SAN ANTONIO -- What could have been a major disaster was averted with just seconds to spare at a busy U.S. airport.
An air traffic controller can be heard on a recording saying, "cancel takeoff clearance."
A Southwest Airlines jet traveling more than 100 miles per hour was forced to abort takeoff, when a small propeller plane took a wrong turn and entered the same runway without clearance at an airport in San Antonio, Texas.
Southwest said in a statement, "The flight later departed for Dallas uneventfully."
The incident took place the same day the head of the National Transportation Safety Board warned about crowded airspace in parts of the country, in the wake of the deadly mid-air crash over Washington last year.
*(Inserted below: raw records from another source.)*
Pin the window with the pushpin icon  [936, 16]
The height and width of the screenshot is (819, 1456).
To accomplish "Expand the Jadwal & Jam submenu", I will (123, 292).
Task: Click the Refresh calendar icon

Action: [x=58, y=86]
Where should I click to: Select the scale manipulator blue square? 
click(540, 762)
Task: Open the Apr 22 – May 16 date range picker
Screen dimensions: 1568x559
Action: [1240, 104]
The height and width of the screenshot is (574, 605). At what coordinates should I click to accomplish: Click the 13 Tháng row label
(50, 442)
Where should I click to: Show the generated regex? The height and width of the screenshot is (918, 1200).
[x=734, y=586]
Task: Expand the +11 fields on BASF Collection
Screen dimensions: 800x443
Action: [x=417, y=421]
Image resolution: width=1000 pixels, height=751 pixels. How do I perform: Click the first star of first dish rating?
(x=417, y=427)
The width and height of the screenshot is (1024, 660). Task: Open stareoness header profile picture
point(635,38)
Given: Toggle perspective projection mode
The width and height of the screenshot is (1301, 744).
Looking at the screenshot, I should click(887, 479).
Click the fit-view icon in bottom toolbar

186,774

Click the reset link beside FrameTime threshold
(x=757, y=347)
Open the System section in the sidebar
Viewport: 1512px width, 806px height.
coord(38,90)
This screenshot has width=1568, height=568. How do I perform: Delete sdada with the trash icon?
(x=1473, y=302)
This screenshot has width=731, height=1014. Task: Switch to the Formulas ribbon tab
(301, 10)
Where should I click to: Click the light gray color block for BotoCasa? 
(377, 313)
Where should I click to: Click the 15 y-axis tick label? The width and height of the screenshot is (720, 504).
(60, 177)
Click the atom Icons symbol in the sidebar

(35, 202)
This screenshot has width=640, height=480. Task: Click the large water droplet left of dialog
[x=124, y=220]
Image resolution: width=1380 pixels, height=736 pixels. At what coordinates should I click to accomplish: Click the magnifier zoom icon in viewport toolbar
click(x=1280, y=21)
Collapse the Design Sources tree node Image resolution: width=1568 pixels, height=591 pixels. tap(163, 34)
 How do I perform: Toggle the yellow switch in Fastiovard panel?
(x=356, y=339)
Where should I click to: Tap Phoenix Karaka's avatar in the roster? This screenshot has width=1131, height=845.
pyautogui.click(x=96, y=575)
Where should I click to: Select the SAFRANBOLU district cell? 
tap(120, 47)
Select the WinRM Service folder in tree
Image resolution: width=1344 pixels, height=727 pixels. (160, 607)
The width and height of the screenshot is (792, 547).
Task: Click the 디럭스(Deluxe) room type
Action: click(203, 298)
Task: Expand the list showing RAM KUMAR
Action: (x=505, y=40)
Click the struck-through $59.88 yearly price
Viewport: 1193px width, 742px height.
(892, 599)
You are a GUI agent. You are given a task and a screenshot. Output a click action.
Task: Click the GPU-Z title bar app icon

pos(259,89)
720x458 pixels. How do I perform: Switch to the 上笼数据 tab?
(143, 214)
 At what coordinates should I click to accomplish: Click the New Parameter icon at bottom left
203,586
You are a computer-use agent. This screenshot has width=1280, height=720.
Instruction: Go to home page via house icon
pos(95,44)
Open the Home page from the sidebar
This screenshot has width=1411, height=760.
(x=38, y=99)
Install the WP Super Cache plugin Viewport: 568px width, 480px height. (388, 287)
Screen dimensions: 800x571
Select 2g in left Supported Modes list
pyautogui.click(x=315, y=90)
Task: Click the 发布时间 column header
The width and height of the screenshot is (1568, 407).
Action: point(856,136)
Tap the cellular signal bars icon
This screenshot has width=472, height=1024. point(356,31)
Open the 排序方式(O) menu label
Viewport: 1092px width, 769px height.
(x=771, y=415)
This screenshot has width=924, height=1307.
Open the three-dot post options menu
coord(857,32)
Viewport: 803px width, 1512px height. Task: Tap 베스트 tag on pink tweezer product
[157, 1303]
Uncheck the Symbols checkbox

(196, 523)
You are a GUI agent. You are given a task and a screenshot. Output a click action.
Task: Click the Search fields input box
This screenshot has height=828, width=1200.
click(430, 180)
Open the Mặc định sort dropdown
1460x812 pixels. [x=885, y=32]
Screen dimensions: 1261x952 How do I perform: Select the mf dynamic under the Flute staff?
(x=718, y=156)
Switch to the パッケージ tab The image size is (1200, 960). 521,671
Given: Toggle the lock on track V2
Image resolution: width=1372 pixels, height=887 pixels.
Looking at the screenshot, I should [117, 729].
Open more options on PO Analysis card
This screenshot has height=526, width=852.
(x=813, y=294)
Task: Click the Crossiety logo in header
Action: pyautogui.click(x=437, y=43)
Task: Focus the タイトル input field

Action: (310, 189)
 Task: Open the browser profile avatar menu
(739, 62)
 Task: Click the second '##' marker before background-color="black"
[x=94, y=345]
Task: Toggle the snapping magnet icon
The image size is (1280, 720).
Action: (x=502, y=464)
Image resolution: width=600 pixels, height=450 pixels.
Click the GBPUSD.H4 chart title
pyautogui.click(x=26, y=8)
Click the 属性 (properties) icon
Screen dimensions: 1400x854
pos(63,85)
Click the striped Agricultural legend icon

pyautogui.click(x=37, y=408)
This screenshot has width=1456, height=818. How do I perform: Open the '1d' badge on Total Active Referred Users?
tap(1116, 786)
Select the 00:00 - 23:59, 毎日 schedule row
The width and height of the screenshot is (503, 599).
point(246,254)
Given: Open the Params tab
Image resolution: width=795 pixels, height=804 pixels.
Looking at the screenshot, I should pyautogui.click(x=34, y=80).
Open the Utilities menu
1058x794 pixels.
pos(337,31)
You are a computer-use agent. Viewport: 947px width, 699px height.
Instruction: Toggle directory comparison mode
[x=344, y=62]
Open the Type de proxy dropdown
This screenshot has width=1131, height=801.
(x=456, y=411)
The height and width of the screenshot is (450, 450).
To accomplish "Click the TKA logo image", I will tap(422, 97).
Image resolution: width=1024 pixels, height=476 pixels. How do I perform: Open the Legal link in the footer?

"The next mid-air (collision) is going to be at Burbank, and nobody at FAA is paying attention to us," NTSB Chair Jennifer Homendy said.
In response, the Burbank airport said safety is its "top priority."
Airport officials continued on to say "work to help alleviate the risks" at the airport "has been underway since immediately after the midair collision" near Reagan National airport last year.
The Federal Aviation Administration says, after that crash, it's been using "AI tools to identify similar hotspots with high volumes of mixed helicopter and airplane traffic" to make safety improvements.
Despite that safety warning from the NTSB, the number of crashes last year was the lowest since 2020, during the COVID pandemic.